Paul Gottfried Drews (8 May 1858, Eibenstock, Kingdom of Saxony – 1 August 1912, Halle) was a German Lutheran theologian.

He studied theology at the Thomasschule zu Leipzig and at the University of Göttingen, then served as a pastor in Burkau (from 1883) and Dresden (from 1889). In 1894 he became an associate professor of practical theology at the University of Jena, followed by full professorships at Giessen (from 1901) and Halle (from 1908).

== Literary works ==
- Wilibald Pirkheimers stellung zur reformation; ein beitrag zur beurteilung des verhältnisses zwischen humanismus und reformation, 1887 - Willibald Pirckheimer's position on the Reformation.
- Disputationen Dr. Martin Luthers : in d. J. 1535-1545 an der Universität Wittenberg gehalten, 1895 - Disputations of Martin Luther in 1535-1545 at the University of Wittenberg.
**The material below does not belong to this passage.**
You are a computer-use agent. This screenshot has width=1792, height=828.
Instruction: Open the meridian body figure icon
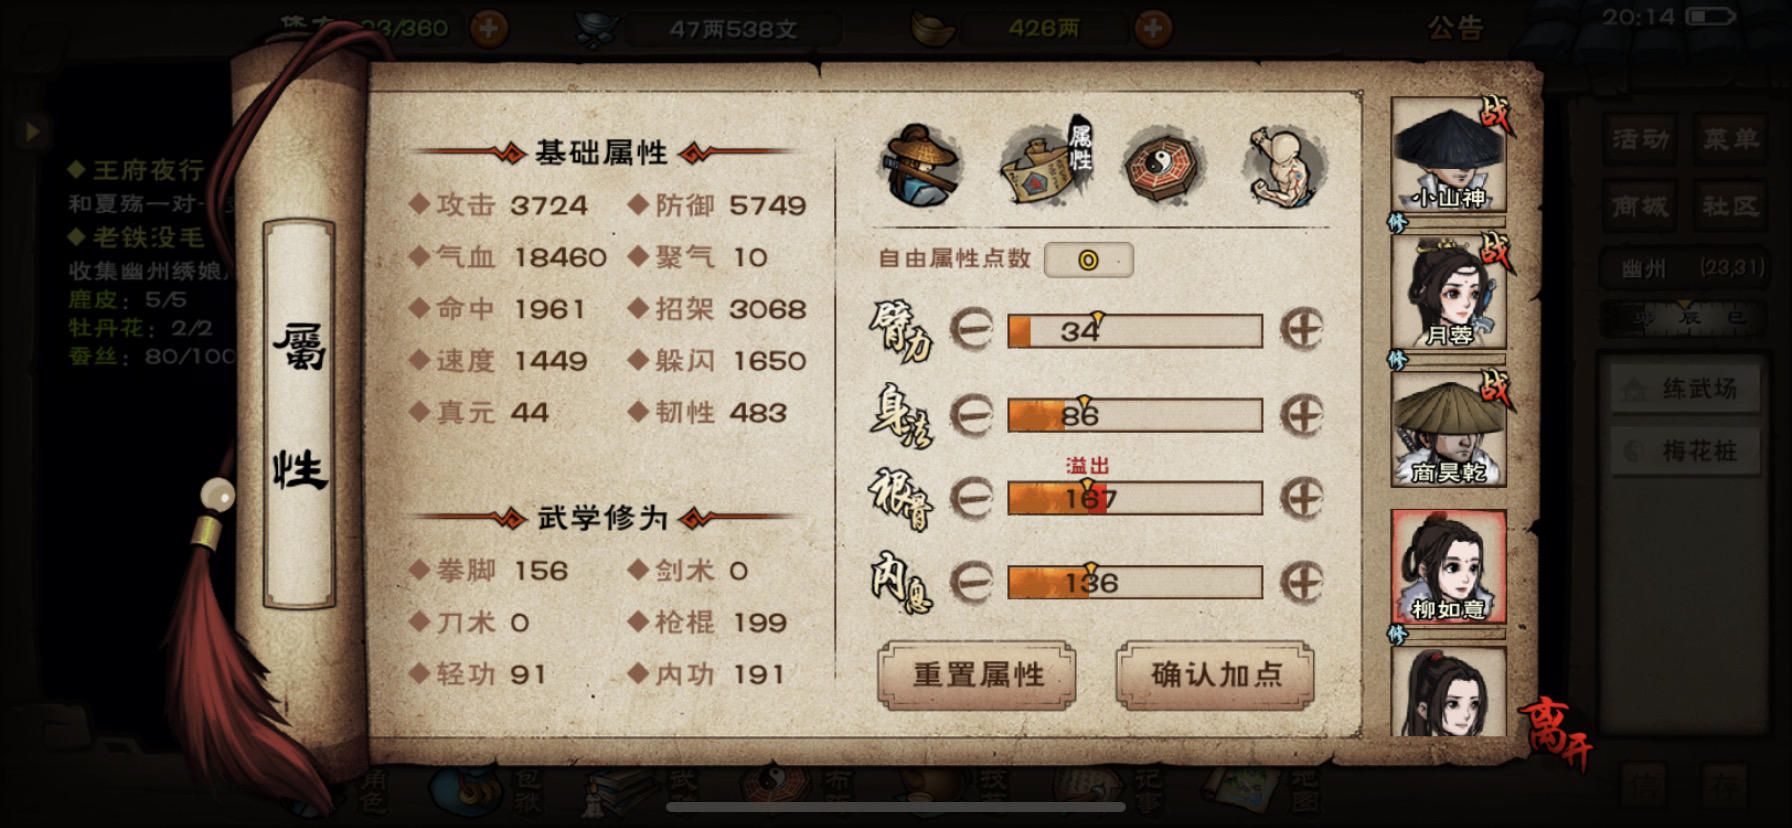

- Zur Entstehungsgeschichte des Kanons in der roemischen Messe, 1902 - The genesis of the canon in the Roman Mass.
- Der evangelische Geistliche in der deutschen Vergangenheit, 1905 - The Protestant clergyman in the German past.
- Augustin: De catechizandis rudibus, 1909 - The "Catechizandis Rudibus" of Saint Aurelius Augustine of Hippo.
- Das Problem der praktischen Theologie, 1910 - The problem of practical theology.